Park in County Down, Northern Ireland

Castlewellan Forest Park is located in the town of Castlewellan in County Down, Northern Ireland.

The park covers some 460 hectares, including woodland and a 40 hectare lake. It was opened to the public in 1967 after the Forest Service of the Department of Agriculture purchased the land from the Annesley family. Features of the park include the Castlewellan Arboretum & Annesley Garden, the Peace Maze and Castlewellan Castle.

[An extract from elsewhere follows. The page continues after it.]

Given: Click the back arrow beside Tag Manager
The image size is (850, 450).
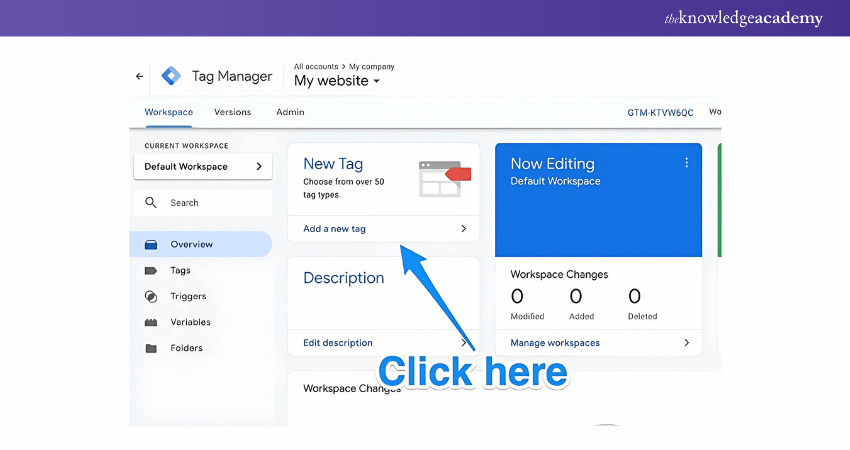Looking at the screenshot, I should tap(140, 76).
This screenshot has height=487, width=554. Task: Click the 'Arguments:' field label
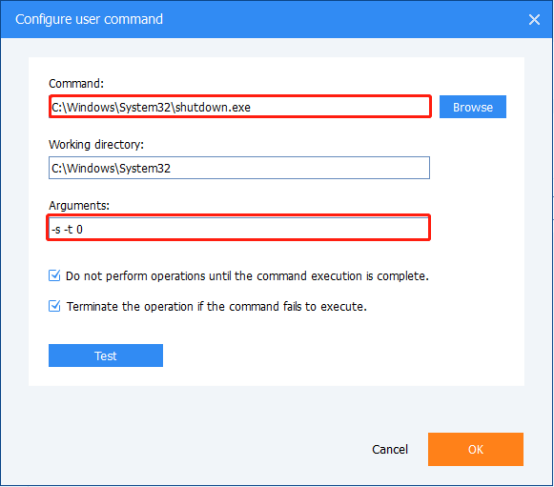coord(79,206)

==Castlewellan Arboretum & Anneseley Garden==
The forest park is home to the Castlewellan Arboretum & Annesley Garden which was established in 1740 and now contains "One of the most remarkable tree collections not only in Ireland but in the whole of Europe.". The arboretum originally focused on the 12 1/2 acre walled garden and now extends to a total of 120 acres. Giant sequoia were planted in the 1850s. They are used by treecreepers, who burrow into its bark and make nests. The gardens originally contained over 1800 species of trees and shrubs, planted by Hugh Annesley, 5th Earl Annesley and his head gardener. Over 700 taxa still exist in the arboretum, including at least 30 champion trees.

The gardens suffered from a decline in maintenance in the late 1990s due to a shortage of resources. Work to restore and conserve a number of areas, including the greenhouses and the Moorish Tower, was carried out between 2012 and 2014. Comprehensive plans for restoration of the whole park have been agreed between the Forest Service and the local Council. In 2021 a project to further restore the arboretum and the courtyard was announced. The park received £5.5 million, with half coming from the National Lottery Heritage Fund and half from Newry, Mourne and Down District Council.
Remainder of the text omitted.